X_train, X_test, y_train, y_test = X[:60000], X[60000:], y[:60000], y[60000:]

# 무작위로 섞어버린다.
import numpy as np

shuffle_index = np.random.permutation(60000)
X_train, y_train = X_train[shuffle_index], y_train[shuffle_index]

# y값이 5인 것들만
y_train_5 = (y_train == 5)

# y값이 5인 것들만 (true, false)로
y_test_5 = (y_test == 5)

경사하강법, SGDClassifier를 사용해 보겠습니다.

경사하강법

경사하강법은, 초기값(Initial Weight)부터 경사를 따라 내려가서 최저값을 찾는 방법입니다.

SGDClassifier

초기값에서 서서히 내려가다보면, 손실이 최소화되는 부분을 찾는 방법입니다. 여기를 참조하시면 잘 설명되어있습니다.

# 경사하강법을 활용하여 손실점이 가장 적은 기울기를 찾아보겠습니다.
from sklearn.linear_model import SGDClassifier

sgd_clf = SGDClassifier(random_state=42)
sgd_clf.fit(X_train, y_train_5)

정확도를 구해보겠습니다.

# 정확도를 구해보자.
from sklearn.model_selection import cross_val_score
cross_val_score(sgd_clf, X_train, y_train_5, cv=3, scoring="accuracy")

array([0.9661 , 0.95445, 0.96365])

정확도가 무려 96%에 육박하고 있네요. 정말 대단합니다. 근데 과연 이게 정확하게 측정한걸까?

# 흠터레스팅.. 과연 근데 이게 맞는 정확도일까?
# 무조건 5가 아니라고 하는 Classifier를 만들어서 한번 예측을 하게 해보자.
from sklearn.base import BaseEstimator

class Never5Classifier(BaseEstimator):
    def fit(self, Y, y=None):
        pass
    def predict(self, X):
        # X 만큼 데이터가 들어오면 모두 false로 예측을 한다.
        return np.zeros((len(X), 1), dtype=bool)

never_5_clf = Never5Classifier()
cross_val_score(never_5_clf, X_train, y_train_5, cv=3, scoring="accuracy")

array([0.90725, 0.90865, 0.91305])

그렇다. 숫자가 10개니까, 대충 90%가 결과가 나온 것이다.

3. Confusion Matrix

confusion-matrix

TN (True Negative): 실제 값이 false인데 예측을 false로 했다. (오류)
FP (False Positive): 실제 값이 false인데 예측을 true로 했다. (정답)
FN (False Negative): 실제 값이 true인데 예측을 false로 했다. (오류)
TP (True Positive): 실제 값이 true인데 예측을 true로 했다. (정답)

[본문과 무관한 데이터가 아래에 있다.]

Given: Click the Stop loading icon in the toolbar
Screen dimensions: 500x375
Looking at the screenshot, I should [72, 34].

from sklearn.model_selection import cross_val_predict
from sklearn.metrics import confusion_matrix

y_train_pred = cross_val_predict(sgd_clf, X_train, y_train_5, cv=3)
confusion_matrix(y_train_5, y_train_pred)

array([[53884,   695],
       [ 1621,  3800]])

이 Confusion Matrix를 평가하는 방법은 여러가지가 있다.

1) Precision (정밀도)

$precision = \frac{TP}{TP+FP}$

실제 이게 맞다라고 예측했을때, 정말로 정답일 확률이다.

2) Recall (재현율)

$recall = \frac{TP}{TP+FN}$

실제로 이게 정답일때, 이것을 정답으로 잘 맞출 수 있는 확률이다.

from sklearn.metrics import precision_score, recall_score, f1_score
precision_score(y_train_5, y_train_pred)
recall_score(y_train_5, y_train_pred)

0.8453837597330367, 0.7664380798709157

즉, 정확히 5라고 예측할 확률은 84%, 실제로 5를 5라고 판단할 확률은 76%가 되는 것이다. ㅠ.ㅠ

3) F1 Score

정밀도와 재현도를 바탕으로 각각의 가중치를 두어서 평균을 구하는 방식이다.

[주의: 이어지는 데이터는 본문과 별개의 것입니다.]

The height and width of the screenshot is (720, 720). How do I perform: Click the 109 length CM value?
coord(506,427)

$F_1 = \frac{2}{ \frac{1}{precision} + \frac{1}{recall} }$

$\frac{TP}{TP + \frac{FN+FP}{2}}$

f1_score(y_train_5, y_train_pred)

0.7664380798709157

우리가 해야 할일은, Precision과 Recall을 적절히 올려주는 것이지만, 불행하게도, 이 둘 사이에는 Trade off가 존재한다.

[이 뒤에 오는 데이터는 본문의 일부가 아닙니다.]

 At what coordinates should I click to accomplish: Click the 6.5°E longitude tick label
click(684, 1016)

4. Precision/Recall Tradeoff

둘 사이의 Tradeoff를 알기 위해서, SGDClassifer가 어떻게 classification을 만들어 내는지 알아보자. 각 인스턴스마다, SGDClassifier는 decision function(결정함수)를 사용하여 점수를 매기는데, 이 스코어가 threshold 보다 높으면 true로 그렇지 않으면 negative로 분류하게 된다.

decision threshold and precision recall trade off

왼쪽에는 낮은 점수를 기록한 negative, 오른쪽에는 높은 점수를 기록한 positive가 존재한다. threshold가 가운데에 있다고 가정했을 때, 그리고 이 threshold가 어느정도이냐에 따라서 Precision 과 Recall값이 달라지게 된다. 즉 5라고 일단 예측해버리면, Recall은 성공하겠지만, 모두 5가 아니라고 판단하면, Precision이 높아지게 될 것이다.

실제 어떤지 살펴보자. 앞서 숫자 5짜리 이미지를 가지고 판단해본다.

y_scores = sgd_clf.decision_function([some_digit])
y_scores

array([236922.67347034])

점수가 20만점이 넘게 나왔다. 이제 threshold를 높여보자.

threshold = 250000
y_some_digit_pred = (y_scores > threshold)
y_some_digit_pred

array([False])

threshold를 내려보자.

threshold = 0
y_some_digit_pred = (y_scores > threshold)
y_some_digit_pred

array([True])

예측이 달라지는 것을 확인할 수 있다. 이제 threshold에 따라 recall과 precision이 어떻게 달라지는지 그래프로 확인해보자.

from sklearn.metrics import precision_recall_curve

y_scores = cross_val_predict(sgd_clf, X_train, y_train_5, cv=3, method='decision_function')
precisions, recalls, thresholds = precision_recall_curve(y_train_5, y_scores)

def plot_precision_recall_vs_threshold(precisions, recalls, thresholds):
    plt.plot(thresholds, precisions[:-1], "b--", label='Precision')
    plt.plot(thresholds, recalls[:-1], "g-", label='Recall')
    plt.xlabel("Threshold")
    plt.legend(loc="center left")
    plt.ylim([0, 1])

plot_precision_recall_vs_threshold(precisions, recalls, thresholds)
plt.show()

이 Tradeoff를 감안해서 , 적절한 값을 찾아야 할 것이다.